• _PAGE TEXT_:
Nytis LLC has a bank credit facility which consists of a $50.0 million credit facility (the “Credit Facility”) with Bank of Oklahoma. The Credit Facility will mature in May 2014 and is guaranteed by Nytis USA and Carbon. Our availability under the Credit Facility is governed by a borrowing base (the “Borrowing Base”), which at September 30, 2012 was at $20.0 million.   The determination of the Borrowing Base is made by the lenders in their sole discretion, on a semi-annual basis, taking into consideration the estimated value of our oil and natural gas properties in accordance with the lenders’ customary practices for oil and natural gas loans. The available borrowing amount under the Credit Facility could increase or decrease based on such redetermination. The next redetermination of the Borrowing Base is expected to occur in November 2012. In addition to the semi-annual redeterminations, Nytis LLC and the lenders each have discretion at any time, but not more often than once during a calendar year, to have the Borrowing Base redetermined.

A lowering of the Borrowing Base could require us to repay indebtedness in excess of the Borrowing Base in order to cover the deficiency.

The facility has variable interest rates based upon the ratio of outstanding debt to the borrowing base.  Interest rates are based on either an Alternative Base Rate or LIBOR.  The portion of the loan based on an “Alternate Base Rate” is determined by the rate per annum equal to 1.5% plus the greatest of the following: (a) the Federal Funds Rate for such day plus one-half of one percentage point, (b) the Prime Rate for such day or (c) LIBOR for a one-month LIBOR Interest Period plus one percentage point.  The portion based on LIBOR is determined by the rate per annum equal to LIBOR plus between 2.5% and LIBOR plus 3.25% for each LIBOR tranche. For all debt outstanding regardless if the loan is based on an Alternative Base Rate or LIBOR, there is a minimum floor of 4.5% per annum.

• _WHAT NEEDS TO BE DONE_:
Pick up the credit facility passage after its final sentence and keep writing it. The data after this point isn't needed.

• _SUPPLIED DATA_:
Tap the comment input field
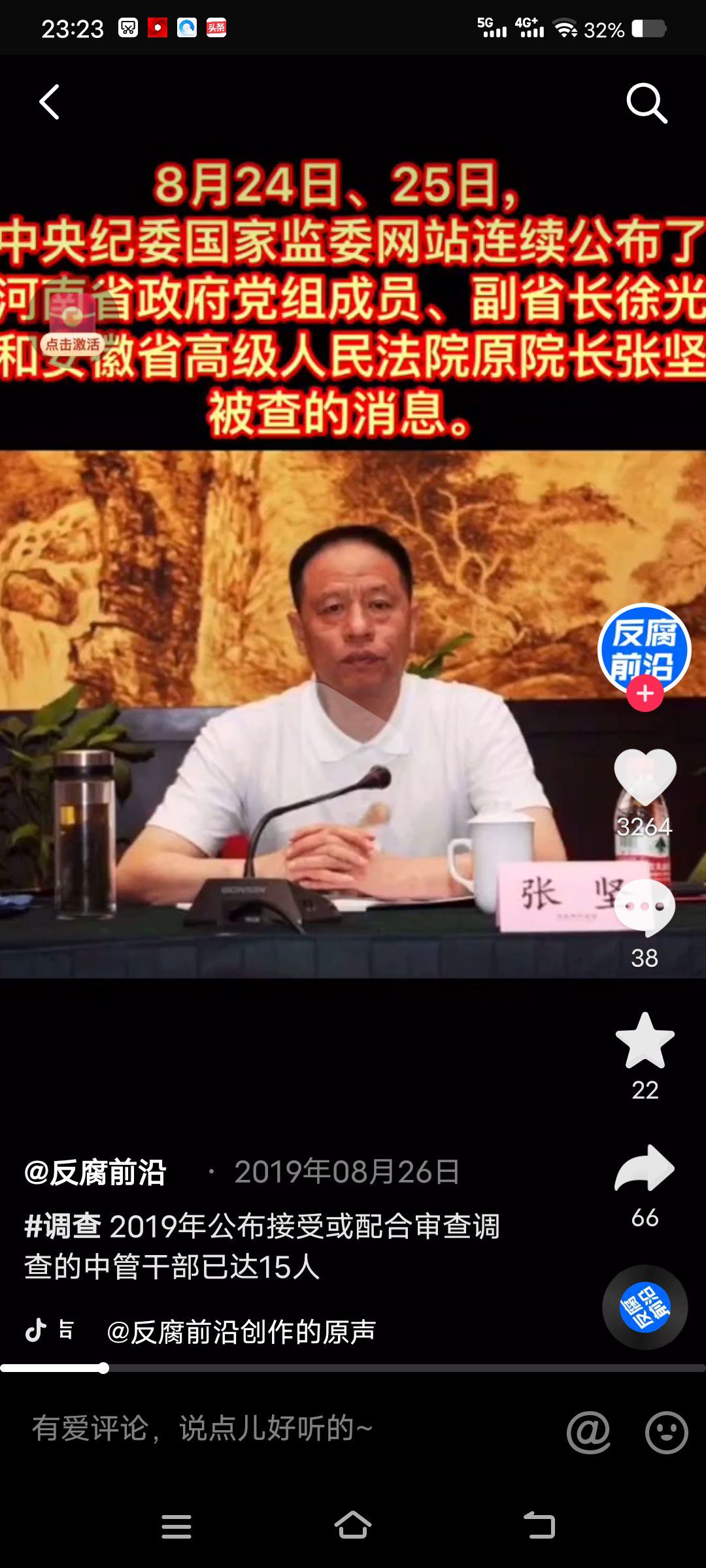point(261,1428)
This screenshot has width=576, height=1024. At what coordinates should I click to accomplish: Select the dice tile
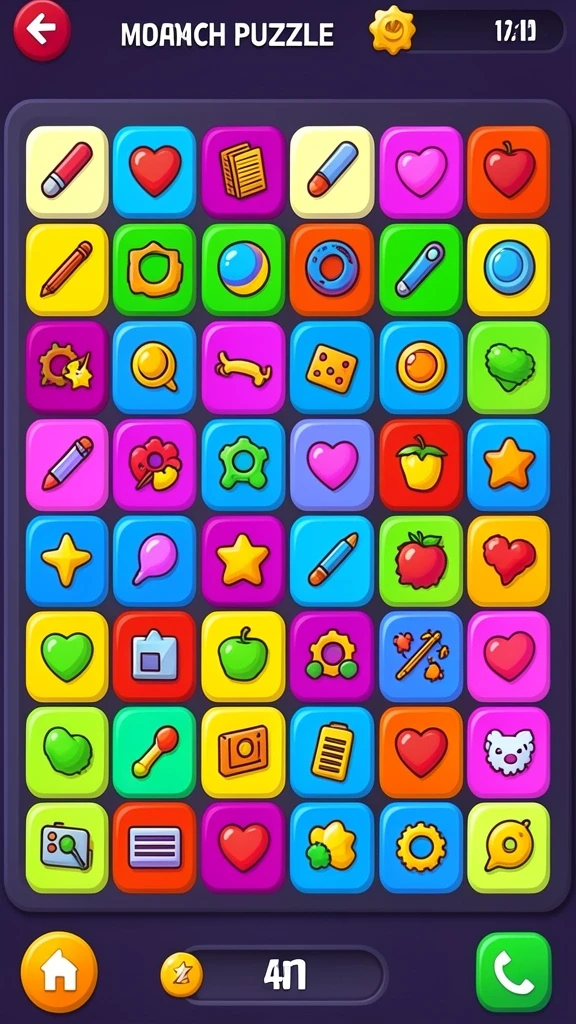(x=332, y=368)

• _OUTPUT FOR THIS EXERCISE_:
The Credit Facility is collateralized by substantially all of the Company's oil and gas assets and includes terms that place limitations on certain types of activities, including restrictions or requirements with respect to additional debt, liens, asset sales, hedging activities, investments, dividends, mergers, and acquisitions, and requires satisfaction of a current ratio (the ratio of current assets (including borrowing base capacity) to current liabilities) of 1.0 to 1.0 and a maximum Funded Debt Ratio (the ratio of the outstanding balance of all interest bearing indebtedness to the sum of EBITDAX (net income plus interest expense, income taxes, depreciation, depletion, amortization, exploration and impairment expenses and other non-cash charges)) of 4.25 to 1.0, for the most recently completed fiscal quarter times four.  If we were to fail to perform our obligations under these covenants or other covenants and obligations, it could cause an event of default and the Credit Facility could be terminated and amounts outstanding could be declared immediately due and payable by the lenders, subject to notice and, in certain cases, cure periods. Such events of default include non-payment, breach of warranty, non-performance of financial covenants, default on other indebtedness, certain adverse judgments, change of control, and a failure of the liens securing the Credit Facility.  In addition, bankruptcy and insolvency events with respect to Nytis LLC or certain of its subsidiaries will result in an automatic acceleration of the indebtedness under the Credit Facility.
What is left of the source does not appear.